Requirement — Retype, word for word, only the lines from the one containing "The height and" through the last line of the listing below. Pictures do not belong in the result.

:::::

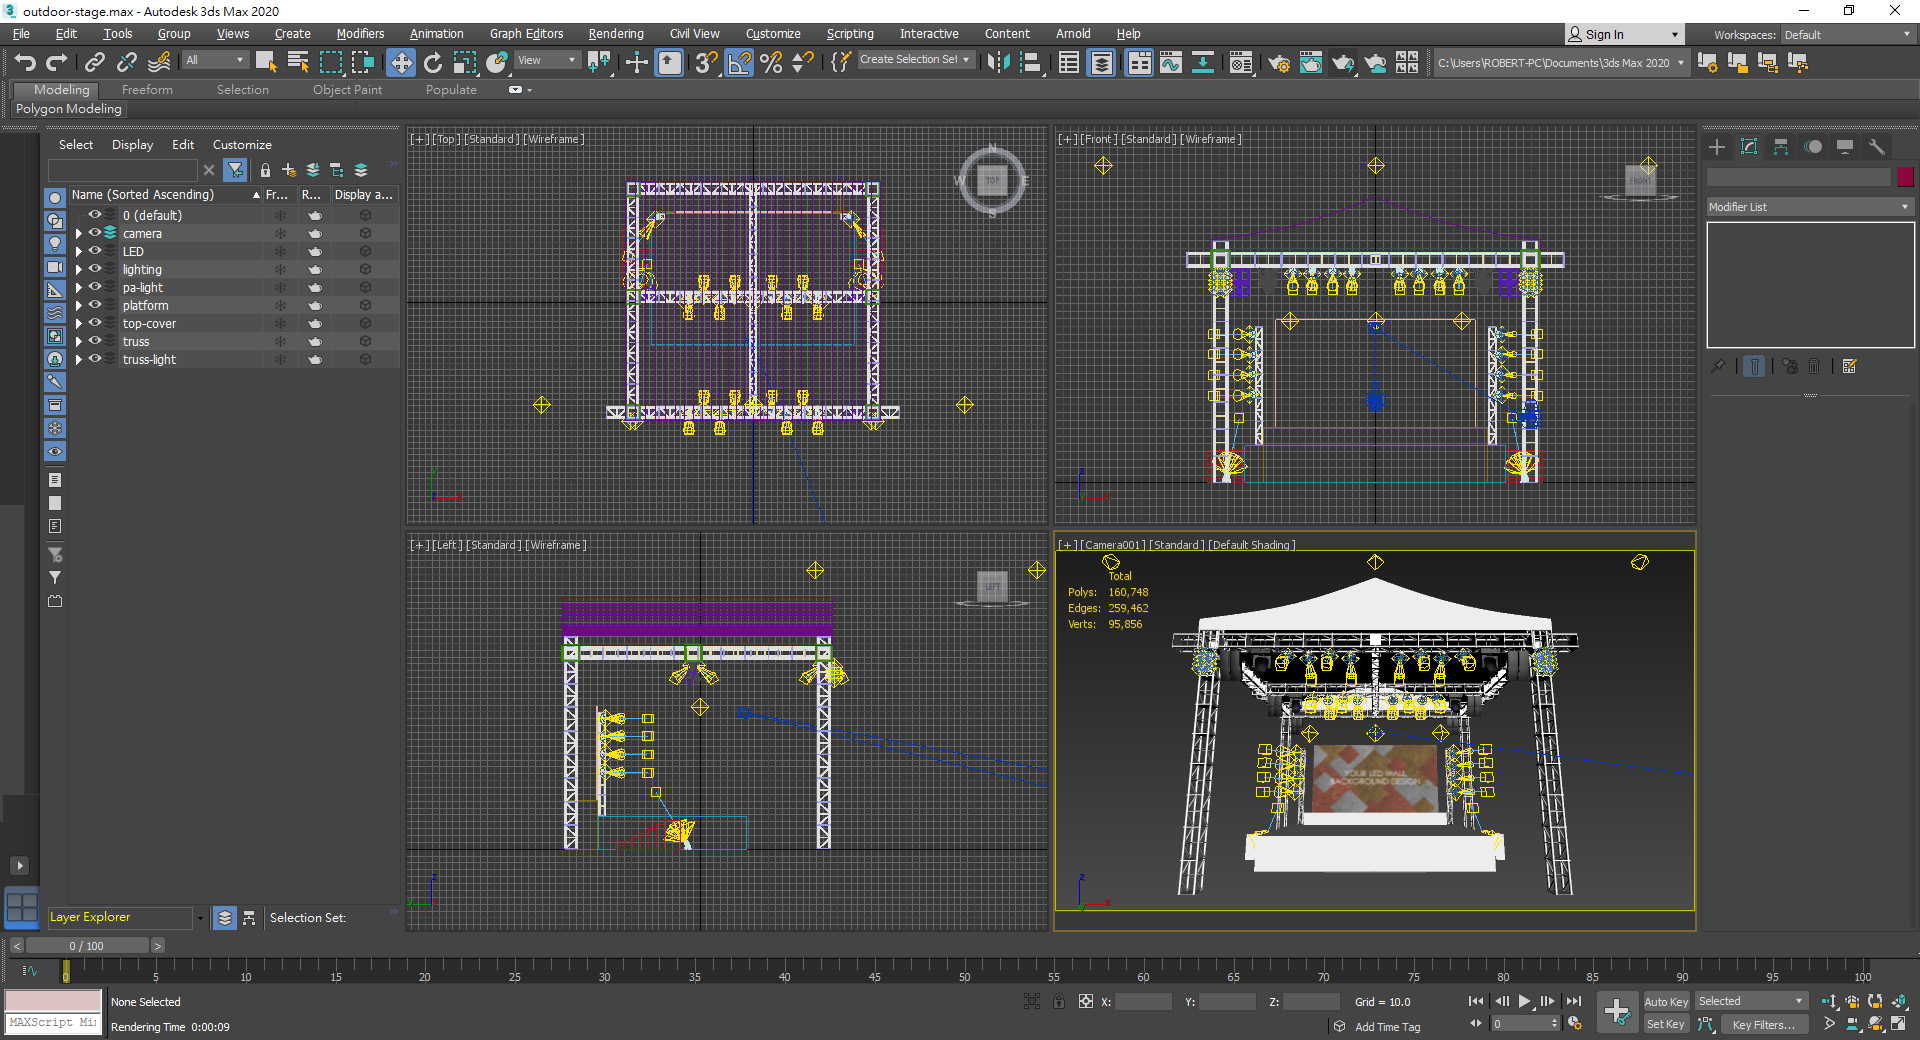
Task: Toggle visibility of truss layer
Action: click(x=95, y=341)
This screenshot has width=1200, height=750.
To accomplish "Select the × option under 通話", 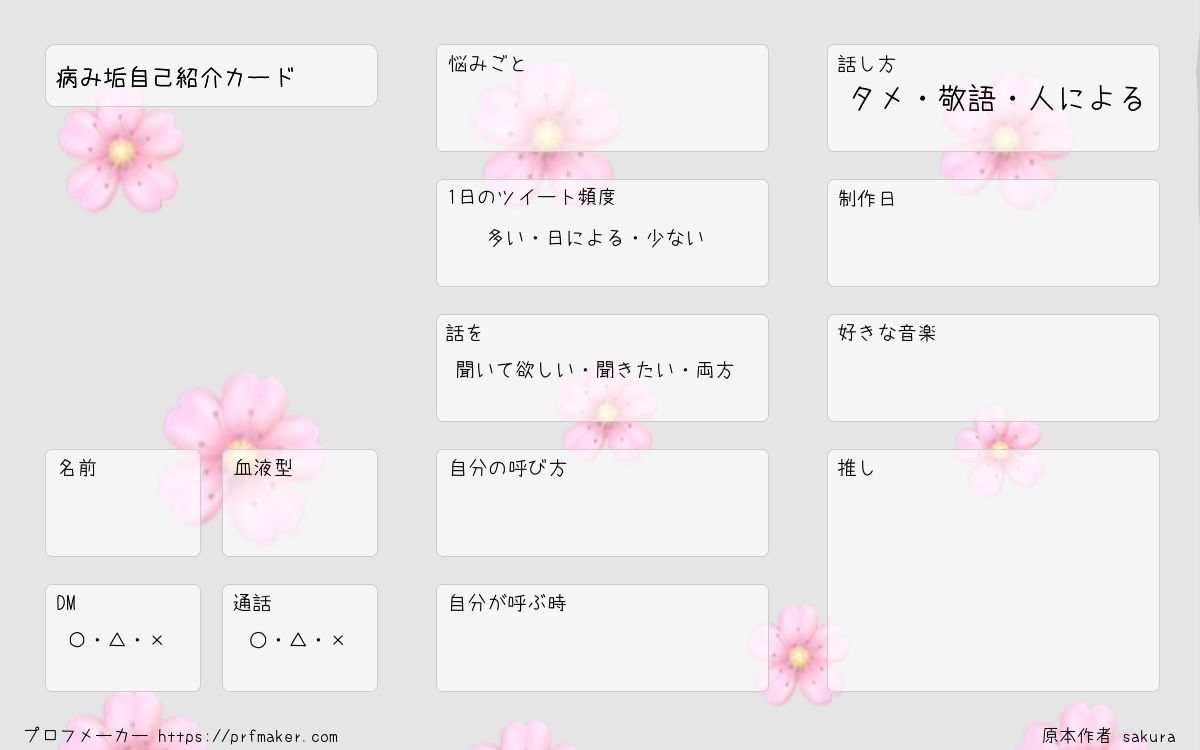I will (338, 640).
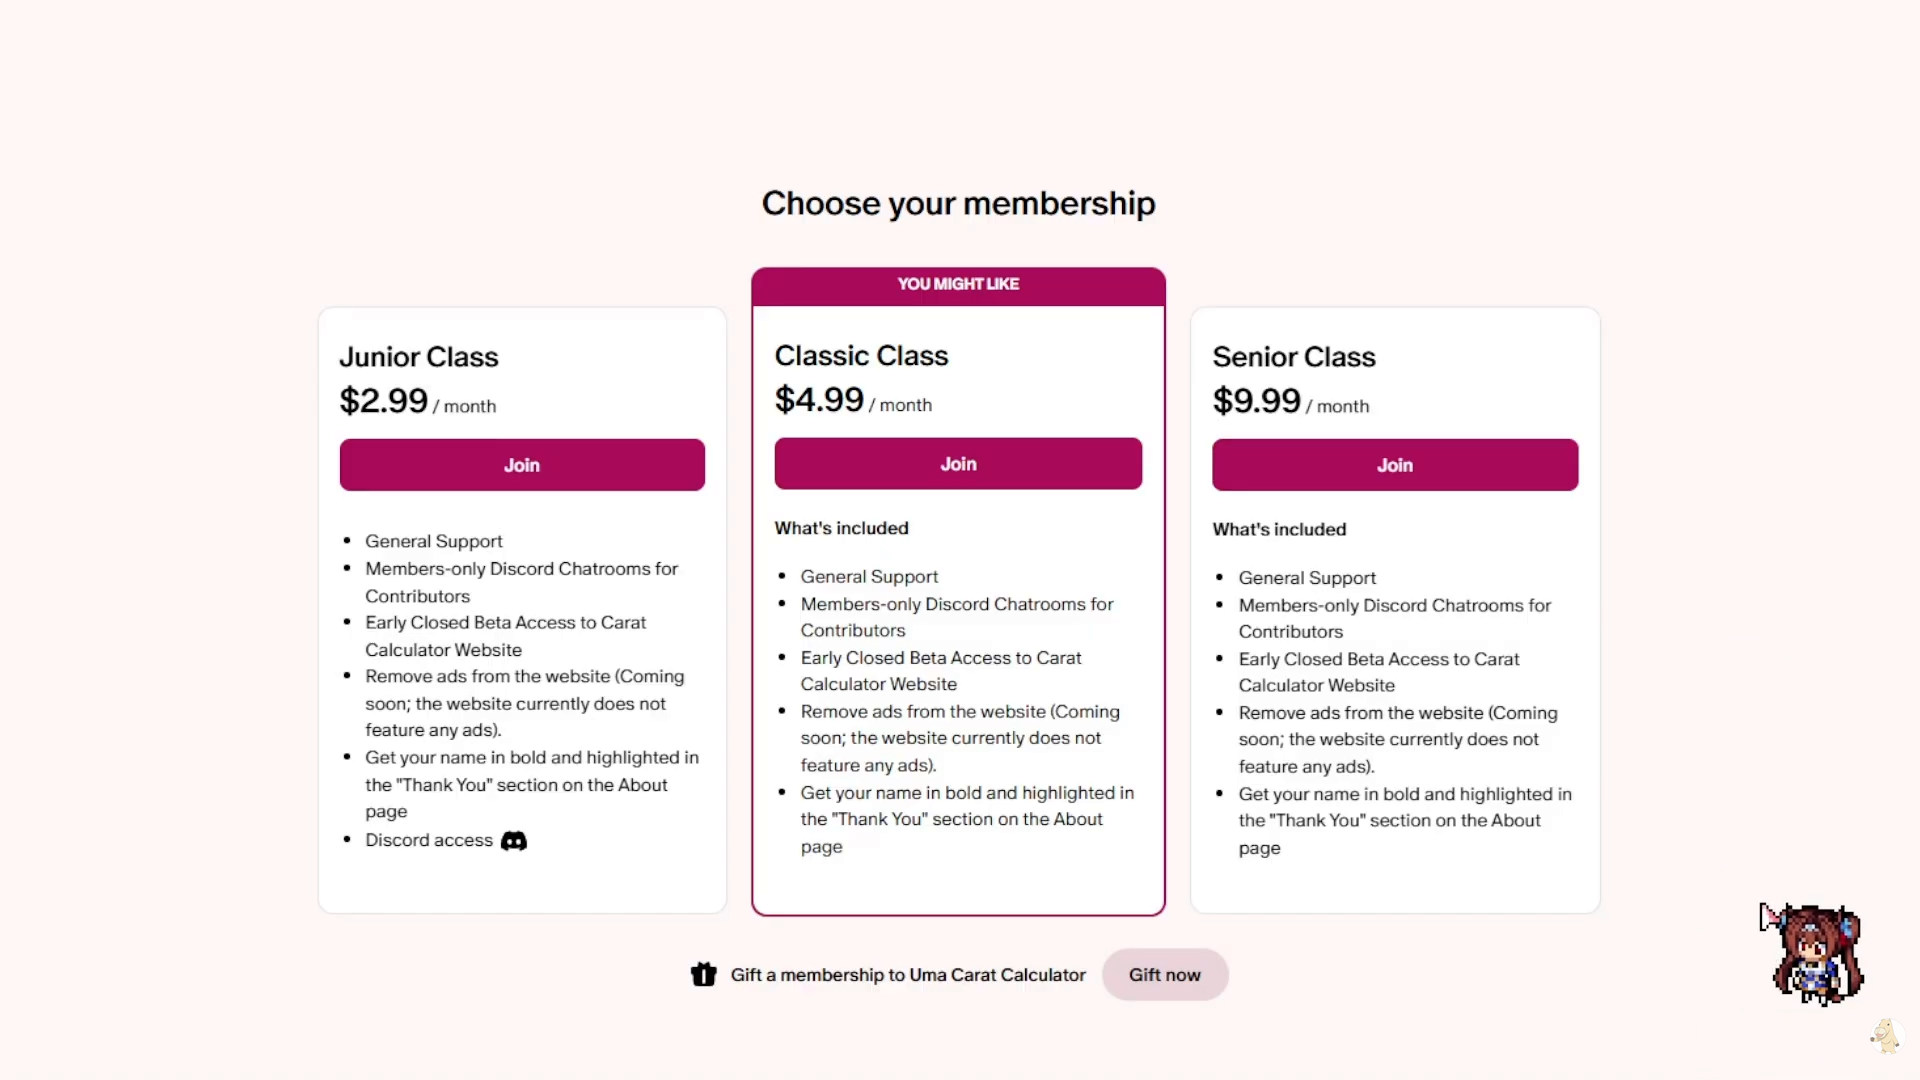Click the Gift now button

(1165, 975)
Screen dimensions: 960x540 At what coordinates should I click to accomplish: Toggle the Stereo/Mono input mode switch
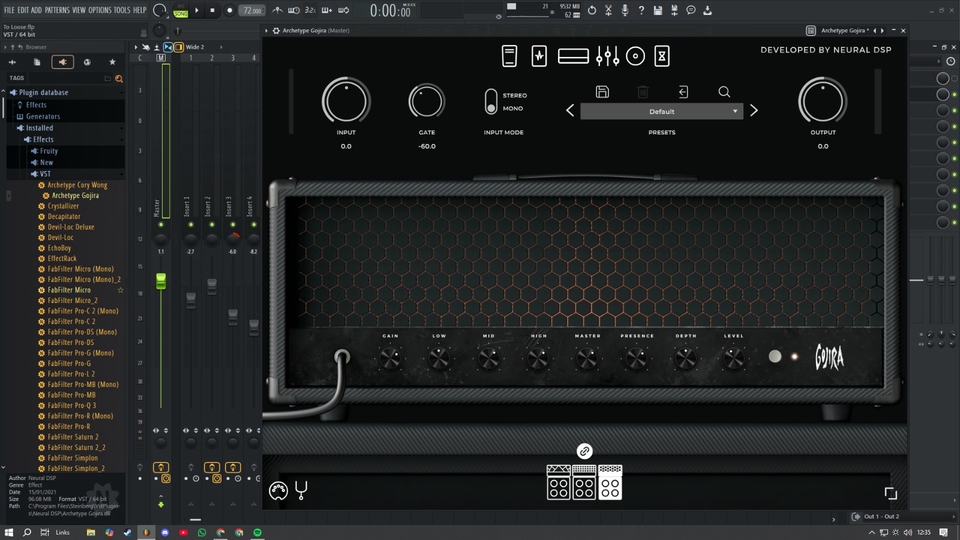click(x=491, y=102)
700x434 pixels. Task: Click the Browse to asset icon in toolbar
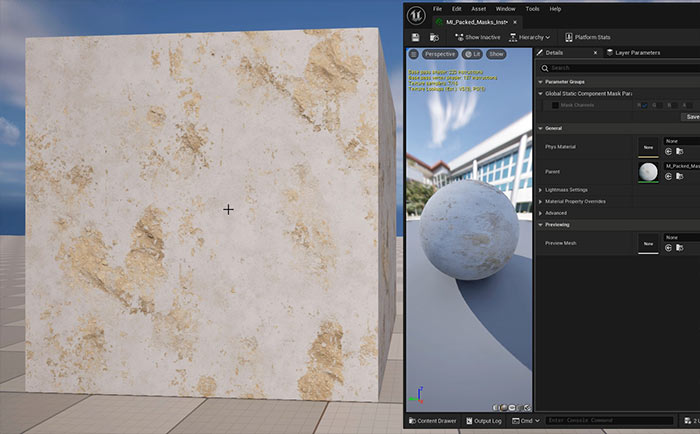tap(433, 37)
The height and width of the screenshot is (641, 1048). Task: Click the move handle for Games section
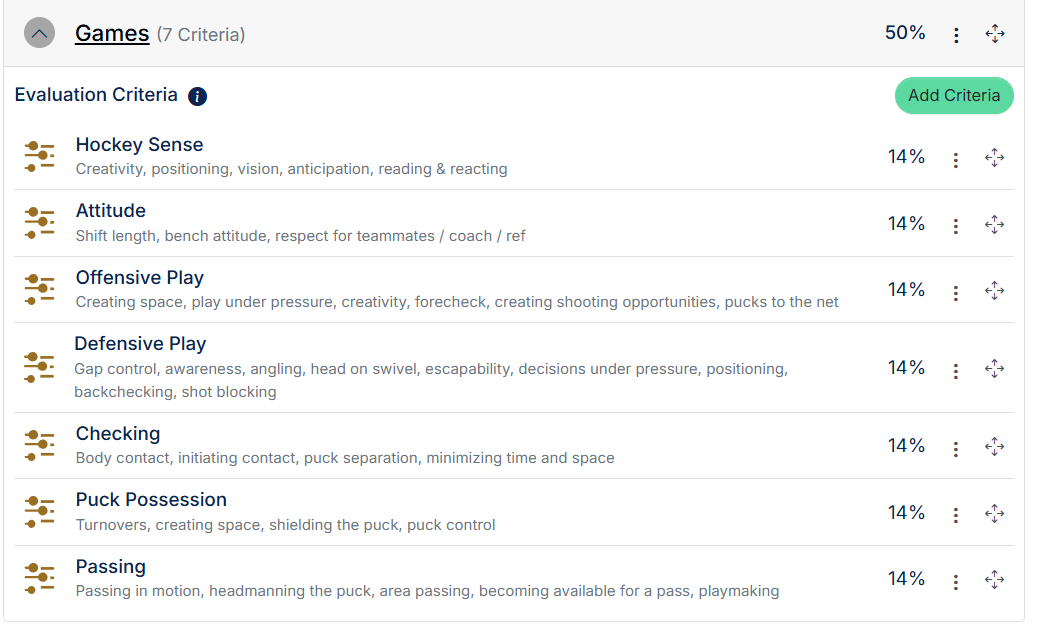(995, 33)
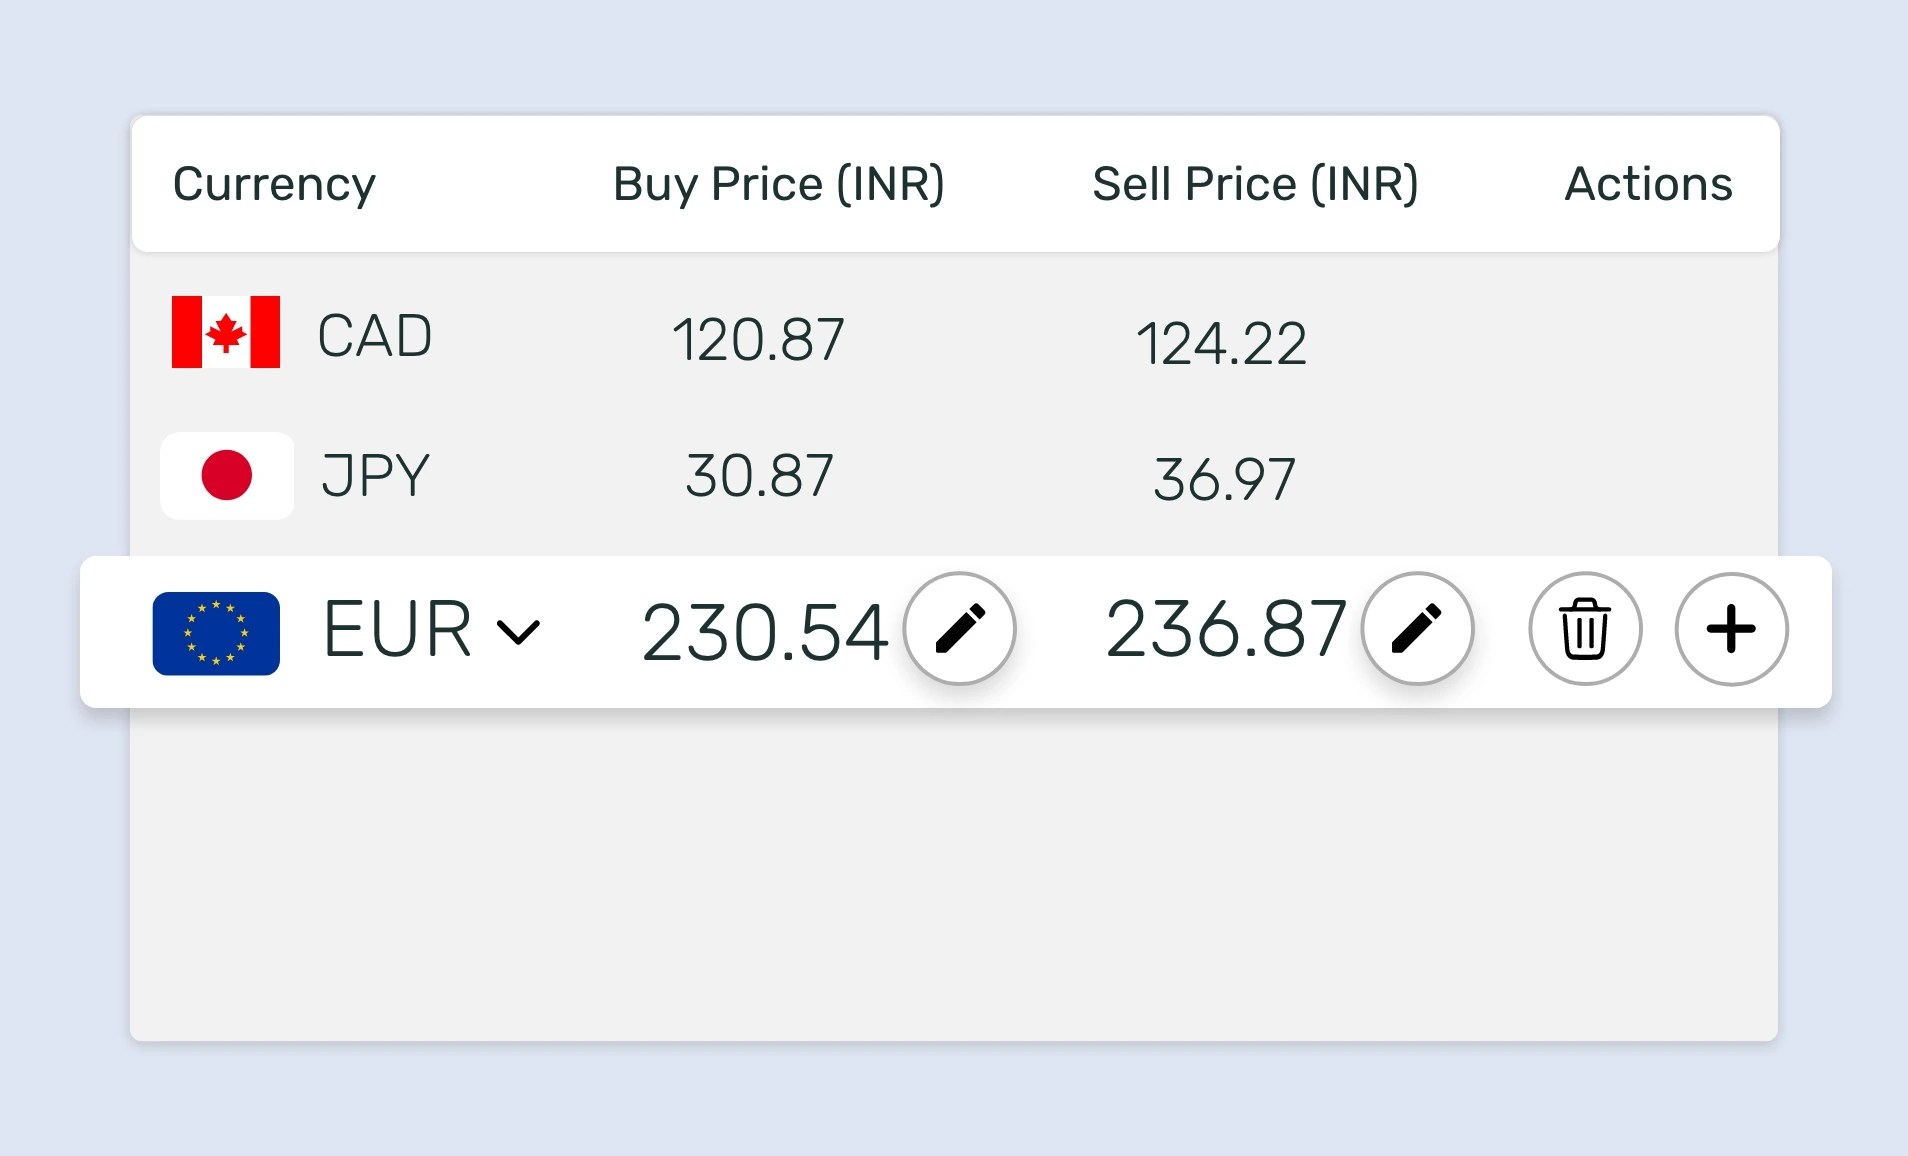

:::::

Solution —
The height and width of the screenshot is (641, 1048). Task: Click the move handle for Games section
(995, 33)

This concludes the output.